GCCC is delighted to announce the release of the latest Report of Investigations from the Bureau of Economic Geology titled, Geological CO2 Sequestration Atlas of Miocene Strata, Offshore Texas State Waters. Ramón Treviño and Tip Meckel are the editors of the Atlas, which summarizes research undertaken as part of a multiyear study (2009-2014) of Texas State Waters and the adjacent Federal Offshore Continental Shelf. The goal of the study was to assess and analyze existing data from historical hydrocarbon-industry activities in a regional transect of the Texas coast in order to verify the ability of Miocene-age rocks of the region to safely and permanently store large amounts of anthropogenic (industrial) CO2.
Perhaps the best reason for assessing near-offshore Texas waters is their location in the Gulf of Mexico basin, one of the world’s largest accumulations of porous sedimentary rocks with proven fluid-trapping capabilities. Prior hydrocarbon exploration history has set the stage for successful and low-risk carbon capture and storage (CCS) deployment at offshore locations in general, and the near-offshore waters of Texas in particular. Benefits of these offshore locations include suitable geology, abundant and high-quality geologic data sets, proximity to CO2 sources, reduced risk to shallow sources of drinking water, higher likelihood of public acceptance than for onshore locations, and favorable leasing scenarios from single landholders.
The Atlas provides a resource for exploring the geological CO2 sequestration potential of the near-offshore waters of Texas via large-scale regional and qualitative, as well as detailed quantitative, information that can help operators quickly assess CO2 sequestration potential at specific sites. This is the first comprehensive attempt to accomplish this goal in the near offshore Gulf Coast and United States.

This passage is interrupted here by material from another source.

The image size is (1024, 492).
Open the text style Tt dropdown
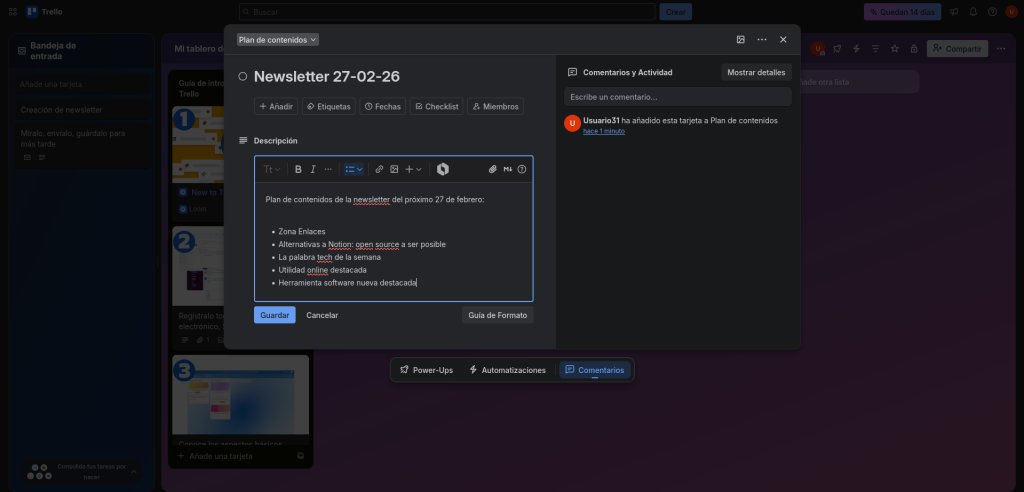(x=272, y=170)
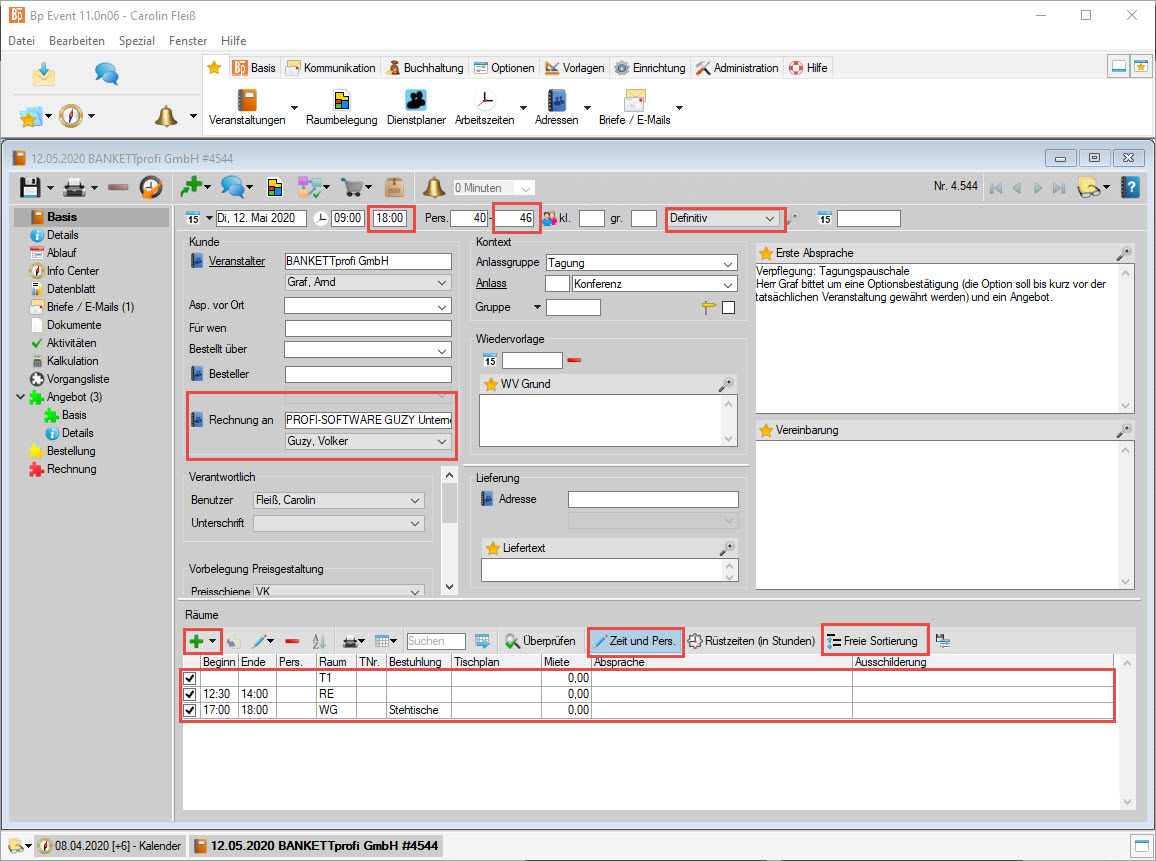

Dr. Zhou Di visits GCCC to discuss counterfacing offshore sequestration projects.
Since 2014, the US Department of Energy, Office of Fossil Energy has presented Awards to two distinguished Chinese scholars who champion the development of technologies related to pollution control and carbon management. These awards enhance global recognition of their achievements, their effectiveness within China, and their collaboration with the U.S. via information sharing and project development. Dr. Di Zhou is one of this year’s Awardees, and has received an invitational speaking tour to the United States, where she will meet with current and future collaborators and share her knowledge with a diverse set of audiences across the country.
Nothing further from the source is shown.